Ao refletir sobre as palavras de Jesus, percebi que é muito mais fácil para mim, ser amável do que ser sincero. A sinceridade dá muito mais trabalho. É o trabalho de pensar na forma correta de dizer algo, de me empenhar para que a minha motivação esteja correta, de conversar a fundo sobre um assunto difícil. É a realidade de encarar minhas ansiedades – um coração palpitante e mãos suadas – quando corro o risco de ser sincero.
No entanto, se queremos que nossos relacionamentos cresçam, a sinceridade é inegociável. Se formos sinceros, estaremos sempre “falando a verdade com espírito de amor” (Efésios 4.15, NTLH). Observe a palavra ‘verdade’ nesse versículo e também a palavra ‘amor’. Ambas são necessárias: a verdade embrulhada em amor.

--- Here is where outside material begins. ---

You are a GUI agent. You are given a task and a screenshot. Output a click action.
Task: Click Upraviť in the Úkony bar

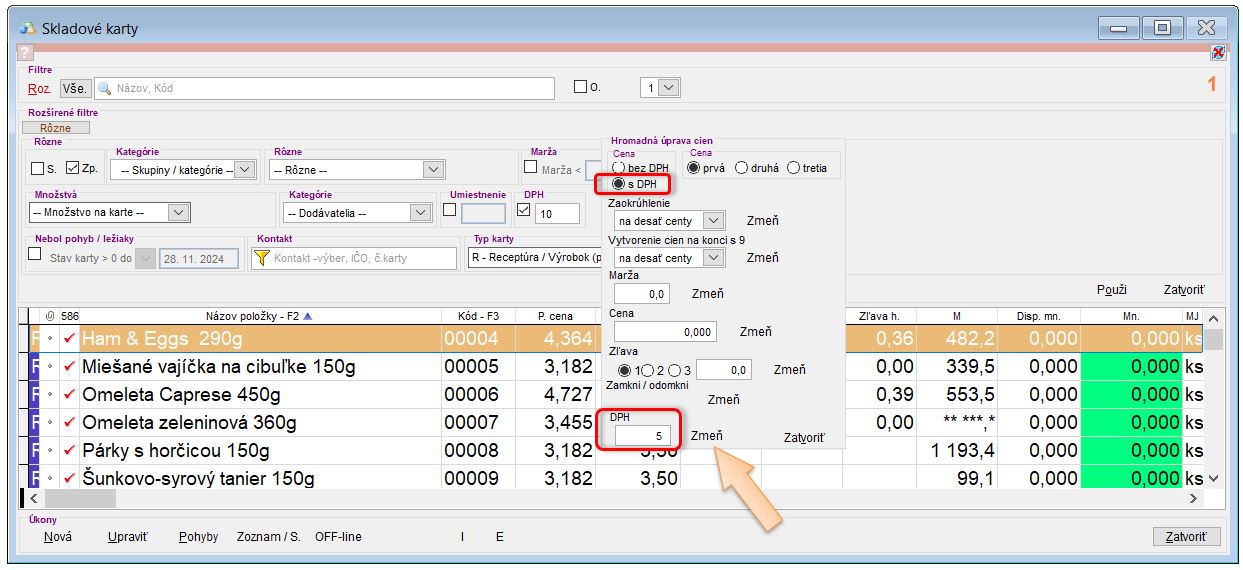coord(127,537)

A verdade sem amor não funciona. Algumas pessoas usam a verdade como arma. Não contam a verdade; apontam-na para alguém. Às vezes, a verdade dói, mas não deve mutilar, matar ou destruir. Como Paulo encoraja: “Não digam palavras que fazem mal aos outros, mas usem apenas palavras boas, que ajudam aos outros a crescer na fé e a conseguir o que necessitam, para que as coisas que vocês dizem façam bem aos que ouvem. (Efésios 4.29, NTLH).